Top 10 Accounting Interview Questions with Answers (Ethiopia 2026)

By Kedamijobs Mar 31, 2026 1633 views

Whether you are a fresh graduate applying for your first accounting role or an experienced professional moving to a new organisation, accounting interviews in Ethiopia follow a fairly consistent pattern. Technical questions are common, but so are behavioural ones, interviewers want to know that you understand numbers and that you can work with people.

Here are the ten questions that come up most often, with guidance on how to answer each one well.

1. Why did you choose accounting?

This is your opening to connect your motivation to the employer's context. Do not just say you are good at maths. Explain what drew you to the profession and, more importantly, how that motivation connects to the type of work this company does.

Strong answer: "I was drawn to accounting because I enjoy finding patterns in financial data that tell a story about how an organisation is actually performing. I chose to specialise in audit because I wanted to work across different industries rather than being tied to one sector."

2. What accounting software have you worked with?

Name the specific tools you have used and briefly describe what you used them for. In Ethiopia, common software includes Peachtree, QuickBooks, SAP, and increasingly cloud-based tools. If the job posting mentions specific software you have not used, acknowledge it and show willingness to learn quickly.

Strong answer: "I have worked extensively with Peachtree for day-to-day bookkeeping and QuickBooks for payroll processing. I also have intermediate-level Excel skills including pivot tables and VLOOKUP, which I use for financial modelling and reconciliation."

3. How do you explain financial information to non-accountants?

This tests your communication skills as much as your technical knowledge. Interviewers, especially at management-facing roles, want to know you can translate numbers into decisions.

Strong answer: "I focus on what the numbers mean for the decision the person is trying to make, not on the mechanics of how I arrived at them. If a manager asks about cash flow, I explain it in terms of how many months of runway the business has, not in terms of accounting entries."

4. What is the difference between accounts payable and accounts receivable?

A foundational question. Accounts payable is money the company owes to suppliers. Accounts receivable is money owed to the company by customers. Be ready to explain both with a practical example from your own experience.

5. How do you ensure accuracy in your work?

Do not just say "I am detail-oriented." Describe your actual process, how you double-check entries, how you reconcile accounts, what systems you use to catch errors before they compound.

Strong answer: "I do a daily reconciliation of all entries before closing out my workday. I also keep a running log of any unusual figures so I can investigate them before month-end rather than discovering them during the close."

6. Describe a time you found a financial discrepancy. What did you do?

Use the STAR method: Situation, Task, Action, Result. The best answers show both analytical skill and sound judgment, you found the problem, investigated properly, and resolved it through the right channels.

Strong answer: "During a quarterly review at my previous employer, I noticed that expense claims from one department had increased 40% year-on-year without a corresponding increase in activity. I flagged it to my manager, we reviewed the underlying receipts, and found that several claims had been submitted twice. We recovered the overpayments and introduced a duplicate-check step in the approval workflow."
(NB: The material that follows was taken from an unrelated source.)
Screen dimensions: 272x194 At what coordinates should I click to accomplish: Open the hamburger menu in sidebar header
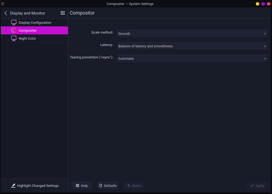[x=63, y=13]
7. What is accrual accounting and how does it differ from cash accounting?

Accrual accounting records revenue and expenses when they are earned or incurred, regardless of when cash changes hands. Cash accounting records transactions only when cash is received or paid. Most Ethiopian organisations above a certain size use accrual accounting. Know which method your prospective employer uses and be ready to discuss why.

8. How do you handle month-end close under tight deadlines?

This is about time management and composure under pressure. Describe your actual prioritisation process.

Strong answer: "I prepare a close checklist at the start of each month so nothing is left to the last few days. I also try to resolve outstanding items, like missing invoices or unclear transactions, on a rolling basis rather than leaving everything for month-end. When deadlines are tight, I communicate early if something needs to be pushed rather than letting it slip quietly."

9. What do you know about Ethiopian tax law and reporting requirements?

For roles in Ethiopian organisations, this is often the question that separates strong candidates from exceptional ones. Be specific: mention VAT registration thresholds, withholding tax obligations, pension contributions, and the Ethiopian Revenue and Customs Authority (ERCA) filing calendar if you know it.

10. Where do you want to be in your accounting career in five years?

Be honest and specific. If you want to pursue CPA or ACCA certification, say so. If you want to move into financial management or CFO track, say so. Interviewers at Ethiopian organisations value candidates who have a plan, it signals commitment and long-term thinking.

Prepare genuine answers to all ten of these before your accounting interview. The candidates who get hired are not always the most technically advanced, they are the most prepared and the clearest communicators.